[-empyre-] Re: found poetry.

h w misterwarwick at yahoo.com
Fri Jun 27 16:10:59 EST 2008

For some reason, I have a knack for "finding poetry".

When I was living in Washington DC, back in the 1980s, for a few months I had a temp job at the Washington Post in the Classified Advertising section, taking ads over the phone. There was a walk up window at the street as well. And every few weeks this Very Crazy Person would come to the window and leave these strange bits of prose and sometimes poetry at the window, expecting that we would print his work in the classified section.

I remember him as medium height with a powerful muscular build, and with an almost blue-black complexion. And he always arrived in a sun dress and heels. He was completely daft. They would explain that they couldn't print his work in the classifieds, and he would insist on leaving his work there, thinking maybe they will take pity and find a place for his writing. They never did, and it would make its way upstairs. I would collect these works. I never got his name - he was the crazy guy in the sun dress...

I have them in a manila envelope packed away somewhere.

Also in that envelope is a 40 page exegesis by a fellow who was convinced that the local postmaster was depriving him of his constitutional rights to free speech and was in cahoots with a local bishop who had sexually abused him. He wrote this incredibly detailed work in communication with a lawyer I worked with at AT&T, when I was part of the anti-trust litigation team as a research analyst. I was dating the librarian, and she knew I collected works of found art, especially written works, and she xeroxed it and several other similar works of equally weird content.

When worked as a typesetter in DC in the late 1980s, we got an envelope in the mail from a gentleman in Bangkok. His name was Fa Poonvoralak. He was trained in mathematics, and wrote several theoretical chapbooks of theory and text and asked us to publish his work. We didn't, but years later I granted his request and published it myself on my website, here: 


It's very peculiar, yet fascinating stuff.

When I first moved to SF in 1991, there was a woman who sat in a coffee shop in the upper haight that is no longer there and would write poetry and prose observations by the ream. She gave me some of her work. I asked her name and she refused to say! It is some of the strangest ramblings and led me to another fellow. I forget his name - Jeremiah? Moses? Something biblical.
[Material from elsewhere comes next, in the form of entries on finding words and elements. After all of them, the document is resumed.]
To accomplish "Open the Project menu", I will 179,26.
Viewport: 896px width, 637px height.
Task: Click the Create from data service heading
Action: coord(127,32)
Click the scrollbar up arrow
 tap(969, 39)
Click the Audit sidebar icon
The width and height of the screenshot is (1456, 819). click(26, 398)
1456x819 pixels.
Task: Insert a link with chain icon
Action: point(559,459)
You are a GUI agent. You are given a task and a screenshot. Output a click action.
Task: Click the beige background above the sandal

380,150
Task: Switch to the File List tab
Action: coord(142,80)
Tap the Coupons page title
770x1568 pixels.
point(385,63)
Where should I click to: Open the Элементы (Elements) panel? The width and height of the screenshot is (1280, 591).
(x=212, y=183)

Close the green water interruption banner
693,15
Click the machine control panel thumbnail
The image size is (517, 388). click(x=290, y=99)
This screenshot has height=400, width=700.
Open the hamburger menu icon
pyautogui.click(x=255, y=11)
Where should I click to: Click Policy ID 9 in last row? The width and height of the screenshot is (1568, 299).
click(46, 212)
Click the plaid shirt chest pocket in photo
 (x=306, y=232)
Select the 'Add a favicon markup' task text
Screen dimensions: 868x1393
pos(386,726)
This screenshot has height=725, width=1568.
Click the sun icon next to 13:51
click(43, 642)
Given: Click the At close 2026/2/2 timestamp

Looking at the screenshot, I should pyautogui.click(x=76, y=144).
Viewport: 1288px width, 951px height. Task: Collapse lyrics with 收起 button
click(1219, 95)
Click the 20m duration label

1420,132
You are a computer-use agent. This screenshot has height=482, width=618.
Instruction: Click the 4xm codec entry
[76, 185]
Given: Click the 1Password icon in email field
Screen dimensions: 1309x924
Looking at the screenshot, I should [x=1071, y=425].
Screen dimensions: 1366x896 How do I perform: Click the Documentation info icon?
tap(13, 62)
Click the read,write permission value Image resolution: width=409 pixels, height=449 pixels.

He explained to me how the Kaballah's Tree of Life is flawed, and how the medievalists tried to "fix" it with the sephira, Da'ath, but didn't go far enough. He showed me how it can be completed and become a symmetric geometric object. He showed me his notes. I copied a bunch of them down, and followed his research. He was nutty paranoid, and only showed it to me because my mother was a nun and I was raised Catholic - he didn't trust "the Jews" because his research would obviate their entire metaphysics, and render the gematria project meaningless - he was afraid that if the word got out, they'd kill him. A few years later I found out he had died, and I am probably the only person with his notes. I think he was also utterly daft, but someday, I'll have to publish that on my website, too. Maybe. It's definitely the weirdest stuff I've "found".

Oh - and I used to find poems in a trash bin in Washington DC. At the corner of (IIRC) 7th and G NW, near the old DC SPACE club. They were terrible poems, so I don't know if I kept them. I'll have to look.

Found poetry / theory / philosophy / metaphysics is my favourite kind.

There's really nothing like it.

I had a friend in university, Dan. I asked him why he always looked at the ground or into the sky when he walked, and rarely glanced around. His response affected me greatly:

"Well, if you look on the ground, you find all kinds of cool shit. And the sky - man - the sky is beautiful - clouds, blue, stars, black, birds, planes, sun, moon, all of that. But around you? Hell - nuthin' but advertising."

When I can remember, I look in the sky or at the ground when I walk.

Sometimes I find poetry in the trash, or visions in an inbox, or the solution to the western metaphysical tradition in discarded notes at a cafe.